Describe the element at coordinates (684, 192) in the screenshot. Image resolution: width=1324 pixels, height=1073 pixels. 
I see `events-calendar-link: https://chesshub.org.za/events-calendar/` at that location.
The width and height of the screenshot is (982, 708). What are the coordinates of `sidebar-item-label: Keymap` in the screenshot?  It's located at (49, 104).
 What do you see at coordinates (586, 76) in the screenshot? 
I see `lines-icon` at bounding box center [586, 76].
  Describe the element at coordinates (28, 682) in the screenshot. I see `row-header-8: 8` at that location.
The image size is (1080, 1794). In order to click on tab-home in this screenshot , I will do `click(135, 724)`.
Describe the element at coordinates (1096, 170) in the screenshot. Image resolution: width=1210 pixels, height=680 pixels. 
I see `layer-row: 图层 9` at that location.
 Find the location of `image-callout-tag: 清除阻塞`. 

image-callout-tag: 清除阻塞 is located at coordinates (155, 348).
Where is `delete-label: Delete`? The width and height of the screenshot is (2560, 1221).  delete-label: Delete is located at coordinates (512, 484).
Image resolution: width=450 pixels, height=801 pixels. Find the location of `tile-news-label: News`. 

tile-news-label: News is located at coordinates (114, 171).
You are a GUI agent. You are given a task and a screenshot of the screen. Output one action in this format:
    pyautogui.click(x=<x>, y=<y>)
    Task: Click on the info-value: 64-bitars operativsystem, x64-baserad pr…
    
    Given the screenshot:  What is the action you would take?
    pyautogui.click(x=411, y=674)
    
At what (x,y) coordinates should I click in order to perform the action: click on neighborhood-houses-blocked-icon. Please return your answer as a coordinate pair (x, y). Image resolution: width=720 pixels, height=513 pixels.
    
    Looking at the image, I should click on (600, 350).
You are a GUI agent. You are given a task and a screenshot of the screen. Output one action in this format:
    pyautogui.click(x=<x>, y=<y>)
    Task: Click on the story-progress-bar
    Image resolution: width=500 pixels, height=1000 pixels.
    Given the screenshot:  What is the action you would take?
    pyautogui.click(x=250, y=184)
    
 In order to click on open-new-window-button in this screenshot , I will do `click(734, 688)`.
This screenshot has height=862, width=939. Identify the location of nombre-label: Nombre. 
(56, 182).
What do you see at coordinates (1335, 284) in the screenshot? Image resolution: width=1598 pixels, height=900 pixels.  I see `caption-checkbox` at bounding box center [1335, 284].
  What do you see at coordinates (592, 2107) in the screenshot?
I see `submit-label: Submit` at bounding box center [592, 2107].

Exercise details: Write out every one of the records above word for word, keeping each line as it stands.

Answer to this task:
Describe the element at coordinates (684, 192) in the screenshot. Image resolution: width=1324 pixels, height=1073 pixels. 
I see `events-calendar-link: https://chesshub.org.za/events-calendar/` at that location.
The width and height of the screenshot is (982, 708). What are the coordinates of `sidebar-item-label: Keymap` in the screenshot?  It's located at (49, 104).
 What do you see at coordinates (586, 76) in the screenshot? 
I see `lines-icon` at bounding box center [586, 76].
  Describe the element at coordinates (28, 682) in the screenshot. I see `row-header-8: 8` at that location.
The image size is (1080, 1794). In order to click on tab-home in this screenshot , I will do `click(135, 724)`.
Describe the element at coordinates (1096, 170) in the screenshot. Image resolution: width=1210 pixels, height=680 pixels. 
I see `layer-row: 图层 9` at that location.
 Find the location of `image-callout-tag: 清除阻塞`. 

image-callout-tag: 清除阻塞 is located at coordinates (155, 348).
Where is `delete-label: Delete`? The width and height of the screenshot is (2560, 1221).  delete-label: Delete is located at coordinates (512, 484).
Image resolution: width=450 pixels, height=801 pixels. Find the location of `tile-news-label: News`. 

tile-news-label: News is located at coordinates (114, 171).
You are a GUI agent. You are given a task and a screenshot of the screen. Output one action in this format:
    pyautogui.click(x=<x>, y=<y>)
    Task: Click on the info-value: 64-bitars operativsystem, x64-baserad pr…
    
    Given the screenshot:  What is the action you would take?
    pyautogui.click(x=411, y=674)
    
At what (x,y) coordinates should I click in order to perform the action: click on neighborhood-houses-blocked-icon. Please return your answer as a coordinate pair (x, y). Image resolution: width=720 pixels, height=513 pixels.
    
    Looking at the image, I should click on (600, 350).
You are a GUI agent. You are given a task and a screenshot of the screen. Output one action in this format:
    pyautogui.click(x=<x>, y=<y>)
    Task: Click on the story-progress-bar
    Image resolution: width=500 pixels, height=1000 pixels.
    Given the screenshot:  What is the action you would take?
    pyautogui.click(x=250, y=184)
    
 In order to click on open-new-window-button in this screenshot , I will do `click(734, 688)`.
This screenshot has height=862, width=939. Identify the location of nombre-label: Nombre. 
(56, 182).
What do you see at coordinates (1335, 284) in the screenshot? Image resolution: width=1598 pixels, height=900 pixels.  I see `caption-checkbox` at bounding box center [1335, 284].
  What do you see at coordinates (592, 2107) in the screenshot?
I see `submit-label: Submit` at bounding box center [592, 2107].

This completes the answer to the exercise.